The Sweet Potato, ipomoea batatas, is another one of the Native American plants found by Columbus and his sailors, and mentioned in the written records of his fourth voyage. It is often difficult, when reading these early chronicles, to determine which type of potato is being referenced. The natives of the Caribbean islands referred to this plant as “batatas”. This led to some confusion with the very different potato plant, sometimes known as the “Irish” or “white” potato. From this continent, sweet potatoes were first taken to Spain, and then spread to other parts of the world, such as the East Indies, the Philippines, Malaya, India and China, by Spanish and Portuguese explorers.

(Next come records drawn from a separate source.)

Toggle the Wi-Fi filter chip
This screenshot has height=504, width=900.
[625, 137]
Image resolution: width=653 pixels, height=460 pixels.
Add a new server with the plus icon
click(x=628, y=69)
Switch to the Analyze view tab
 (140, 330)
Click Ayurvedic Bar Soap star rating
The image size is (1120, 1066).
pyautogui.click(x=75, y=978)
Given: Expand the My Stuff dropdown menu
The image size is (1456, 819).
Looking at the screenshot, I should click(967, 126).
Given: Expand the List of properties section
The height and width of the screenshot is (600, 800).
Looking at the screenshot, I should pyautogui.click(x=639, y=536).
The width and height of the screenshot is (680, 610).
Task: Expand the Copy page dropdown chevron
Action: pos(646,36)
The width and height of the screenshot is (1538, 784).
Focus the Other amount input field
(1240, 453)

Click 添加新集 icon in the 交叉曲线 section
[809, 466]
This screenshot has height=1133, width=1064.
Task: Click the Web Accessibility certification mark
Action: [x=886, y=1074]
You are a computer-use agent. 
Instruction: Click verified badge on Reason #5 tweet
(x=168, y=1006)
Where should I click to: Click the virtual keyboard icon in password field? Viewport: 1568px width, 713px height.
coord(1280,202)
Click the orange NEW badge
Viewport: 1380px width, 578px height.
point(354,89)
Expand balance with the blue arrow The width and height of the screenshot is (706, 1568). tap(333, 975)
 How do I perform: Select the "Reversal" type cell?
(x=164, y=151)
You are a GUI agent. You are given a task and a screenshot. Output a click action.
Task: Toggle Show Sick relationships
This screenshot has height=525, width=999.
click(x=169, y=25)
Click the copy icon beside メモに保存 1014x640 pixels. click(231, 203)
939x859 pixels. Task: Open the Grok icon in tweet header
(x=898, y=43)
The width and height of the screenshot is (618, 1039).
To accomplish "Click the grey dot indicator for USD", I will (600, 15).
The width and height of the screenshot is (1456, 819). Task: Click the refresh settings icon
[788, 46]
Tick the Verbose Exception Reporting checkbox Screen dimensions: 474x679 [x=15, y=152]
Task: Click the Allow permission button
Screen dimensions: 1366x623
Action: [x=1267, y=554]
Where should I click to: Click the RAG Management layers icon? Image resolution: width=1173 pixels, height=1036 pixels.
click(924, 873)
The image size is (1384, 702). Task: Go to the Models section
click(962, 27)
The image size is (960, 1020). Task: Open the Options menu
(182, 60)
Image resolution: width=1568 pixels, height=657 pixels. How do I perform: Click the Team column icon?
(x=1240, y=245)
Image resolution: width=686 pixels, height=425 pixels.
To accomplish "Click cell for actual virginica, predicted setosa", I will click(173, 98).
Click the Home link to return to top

In the US, the yellow or orange fleshed varieties are the most popular, because of their carotene and Vitamin A content, but in other parts of the world, varieties range in color from white to purple. We all know “Candied Sweet Potatoes” as an important component of traditional Thanksgiving dinners. The sweet potato is grown primarily for human food in the North, but is also used for animal fodder in the South. Personally, I feel that feeding it to livestock is a fine thing to do with it, and no amount of dressing it up with syrup and marshmallows will make me change my mind.

OK- you want a recipe, right? I feel the darn things are actually quite good if you scrub 'em and bake 'em at 400 until done, and serve them just like a "regular" baked potato, with butter, chives and sour cream. Of course, a roof shingle would taste good that way............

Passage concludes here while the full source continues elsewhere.